Dr. Eduard Baitinger: Das Thema monetäre Straffung und Inflation waren dieses Jahr, neben dem KI-Hype, die entscheidenden Markttreiber. Während die monetäre Straffung eine klare Belastung dargestellt hat, war die Inflation, besser gesagt die Disinflation, auf Jahressicht ein positiver Gegenpol für die Märkte. Zuletzt hat sich dieser disinflationäre Trend fortgesetzt und wurde zusätzlich von ersten veritablen Schwächesignalen aus der US-Konjunktur flankiert. Angesichts der Tatsache, dass die bisherige Zinsstraffung noch nicht vollständig in der Realwirtschaft angekommen ist, sind in der aktuellen Gemengelage weitere Zinsschritte geradezu unverantwortlich. Die Fed dürfte in den kommenden Treffen eine abwartende Haltung einnehmen. Da wir im Basisszenario keine zweite Inflationswelle erwarten und eine Eintrübung der US-Konjunktur, ist die Wahrscheinlichkeit hoch, dass das aktuelle Leitzinsniveau den Höhepunkt des aktuellen Straffungszyklus darstellt.

finanzwelt: Mit Blick nach vorne, werden die Zinsen 2024 (EU und USA) auf dem hohen Niveau verharren oder sehen wir bereits Zinssenkungen?

Baitinger: In dieser Hinsicht gibt uns die Empirie klare Hinweise: Nach dem Erreichen eines Zyklustops hat es im Durchschnitt nur wenige Monate gedauert, bis Leitzinssenkungen erfolgten. Allerdings sind gegenwärtig sowohl in der Eurozone als auch in den USA die Inflationsraten, trotz einer rückläufigen Tendenz, weiterhin klar oberhalb der 2%-Marke. Daher rechnen wir nicht mit baldigen Leitzinssenkungen seitens der EZB und der Fed und erwarten diese frühestens ab dem Frühsommer 2024.
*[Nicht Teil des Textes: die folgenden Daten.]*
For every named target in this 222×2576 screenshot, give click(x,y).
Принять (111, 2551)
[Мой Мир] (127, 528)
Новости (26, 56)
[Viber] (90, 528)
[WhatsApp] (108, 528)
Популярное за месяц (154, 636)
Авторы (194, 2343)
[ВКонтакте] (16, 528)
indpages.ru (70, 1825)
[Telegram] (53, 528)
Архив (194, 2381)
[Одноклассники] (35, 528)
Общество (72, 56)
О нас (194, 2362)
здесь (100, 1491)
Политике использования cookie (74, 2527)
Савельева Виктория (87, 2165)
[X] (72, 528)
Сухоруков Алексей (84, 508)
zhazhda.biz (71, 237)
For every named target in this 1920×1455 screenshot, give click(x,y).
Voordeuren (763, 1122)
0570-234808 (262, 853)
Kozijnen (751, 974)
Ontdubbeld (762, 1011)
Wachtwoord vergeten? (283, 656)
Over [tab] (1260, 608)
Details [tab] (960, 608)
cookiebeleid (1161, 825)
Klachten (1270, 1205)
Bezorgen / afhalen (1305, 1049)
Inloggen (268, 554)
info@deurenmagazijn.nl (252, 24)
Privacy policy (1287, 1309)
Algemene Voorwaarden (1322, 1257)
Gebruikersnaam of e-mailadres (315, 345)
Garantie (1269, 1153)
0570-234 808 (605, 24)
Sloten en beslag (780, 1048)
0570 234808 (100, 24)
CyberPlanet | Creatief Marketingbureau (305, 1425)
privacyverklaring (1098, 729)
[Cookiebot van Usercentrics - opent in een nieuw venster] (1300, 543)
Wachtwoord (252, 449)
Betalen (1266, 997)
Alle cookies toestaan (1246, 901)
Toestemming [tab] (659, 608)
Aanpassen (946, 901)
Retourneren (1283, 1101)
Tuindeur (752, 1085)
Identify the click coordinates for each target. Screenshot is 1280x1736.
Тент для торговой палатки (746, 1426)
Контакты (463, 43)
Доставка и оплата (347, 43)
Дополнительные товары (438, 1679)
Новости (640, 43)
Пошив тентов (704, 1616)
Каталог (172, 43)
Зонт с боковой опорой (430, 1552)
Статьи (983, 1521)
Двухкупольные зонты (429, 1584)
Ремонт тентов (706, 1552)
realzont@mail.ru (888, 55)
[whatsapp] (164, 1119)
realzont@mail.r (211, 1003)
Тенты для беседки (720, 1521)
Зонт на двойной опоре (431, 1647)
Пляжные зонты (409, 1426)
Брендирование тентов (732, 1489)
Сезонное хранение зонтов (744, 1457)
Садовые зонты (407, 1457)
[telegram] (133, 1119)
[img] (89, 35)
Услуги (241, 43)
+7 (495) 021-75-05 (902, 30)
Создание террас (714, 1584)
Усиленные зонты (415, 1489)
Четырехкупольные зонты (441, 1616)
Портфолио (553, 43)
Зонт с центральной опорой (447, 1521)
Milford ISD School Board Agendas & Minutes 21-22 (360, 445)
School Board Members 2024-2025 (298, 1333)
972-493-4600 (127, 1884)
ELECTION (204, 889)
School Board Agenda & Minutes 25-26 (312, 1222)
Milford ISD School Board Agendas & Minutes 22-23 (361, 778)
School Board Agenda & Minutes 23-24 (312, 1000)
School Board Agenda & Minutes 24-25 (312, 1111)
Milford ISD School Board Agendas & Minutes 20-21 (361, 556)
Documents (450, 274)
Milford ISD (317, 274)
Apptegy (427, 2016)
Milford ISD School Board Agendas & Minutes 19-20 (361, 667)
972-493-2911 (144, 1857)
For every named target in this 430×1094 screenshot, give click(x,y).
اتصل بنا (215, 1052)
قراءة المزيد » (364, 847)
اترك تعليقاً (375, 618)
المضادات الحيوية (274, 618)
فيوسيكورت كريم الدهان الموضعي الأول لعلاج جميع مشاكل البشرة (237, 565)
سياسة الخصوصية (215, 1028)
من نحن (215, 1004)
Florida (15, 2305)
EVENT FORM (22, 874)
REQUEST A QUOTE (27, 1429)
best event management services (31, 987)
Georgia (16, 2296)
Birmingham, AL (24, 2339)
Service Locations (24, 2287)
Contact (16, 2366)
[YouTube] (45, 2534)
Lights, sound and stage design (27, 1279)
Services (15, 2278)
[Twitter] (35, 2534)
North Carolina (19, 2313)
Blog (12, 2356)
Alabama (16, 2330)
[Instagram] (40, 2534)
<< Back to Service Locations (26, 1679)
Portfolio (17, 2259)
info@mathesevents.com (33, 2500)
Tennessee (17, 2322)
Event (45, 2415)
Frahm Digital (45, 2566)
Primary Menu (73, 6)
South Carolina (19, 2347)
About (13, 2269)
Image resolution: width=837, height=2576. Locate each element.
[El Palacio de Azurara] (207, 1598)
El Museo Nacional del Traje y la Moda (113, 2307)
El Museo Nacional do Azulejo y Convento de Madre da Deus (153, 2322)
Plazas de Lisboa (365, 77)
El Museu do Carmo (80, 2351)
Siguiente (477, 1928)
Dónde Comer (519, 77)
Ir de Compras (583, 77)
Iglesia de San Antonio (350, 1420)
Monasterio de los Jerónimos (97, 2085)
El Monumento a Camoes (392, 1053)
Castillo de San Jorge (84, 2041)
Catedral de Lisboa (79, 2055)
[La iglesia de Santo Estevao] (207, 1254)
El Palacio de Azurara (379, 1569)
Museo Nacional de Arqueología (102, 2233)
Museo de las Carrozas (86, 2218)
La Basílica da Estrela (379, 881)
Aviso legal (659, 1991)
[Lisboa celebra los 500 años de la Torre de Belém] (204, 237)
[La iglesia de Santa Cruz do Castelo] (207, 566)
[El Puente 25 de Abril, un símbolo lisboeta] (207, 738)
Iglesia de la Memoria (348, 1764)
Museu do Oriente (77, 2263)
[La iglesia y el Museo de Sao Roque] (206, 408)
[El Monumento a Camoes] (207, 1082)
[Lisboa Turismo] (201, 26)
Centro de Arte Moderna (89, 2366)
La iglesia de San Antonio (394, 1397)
finanzwelt: Wenn wir über die globale Wirtschaftsentwicklung sprechen, kommen wir an China, der großen Konjunkturlokomotive, nicht vorbei. In welcher Verfassung ist das Reich der Mitte?

Baitinger: Das Land kämpft, als Folge jahrelanger Schuldenexzesse, mit einer sogenannten Bilanzrezession („Schulden-Hangover“). Das heißt die Bilanzen der Wirtschaftssubjekte (z.B. im Immobiliensegment) sind derart beschädigt bzw. überschuldet, dass orthodoxe Stimulierungsmaßnahmen stark an Effektivität eingebüßt haben und daher nicht mehr die gewünschte Wirkung entfalten. Ein überschuldeter und somit nicht finanzierbarer Schuldner wird auch bei Nullzinsen seine Kreditnachfrage nicht steigern können. In dieser Konstellation wären unorthodoxe Maßnahmen sinnvoller, sind aber, angesichts der gravierenden ökonomischen Ungleichgewichte, nicht gewünscht. China dürfte angesichts dieses Dilemmas nur zögerlich stimulieren und nur begrenzt zur Dynamik der Weltwirtschaft beitragen. Die Phase des dynamischen Wachstums im Reich der Mitte ist definitiv vorbei. Längerfristig ist sogar eine Wirtschaftskrise in China ein plausibles Risikoszenario.

finanzwelt: Mit Blick auf einige Aktienindizes konnte man lange meinen, sämtliche Sorgen und Negativmeldungen seien verschwunden. Mehr Schein als Sein?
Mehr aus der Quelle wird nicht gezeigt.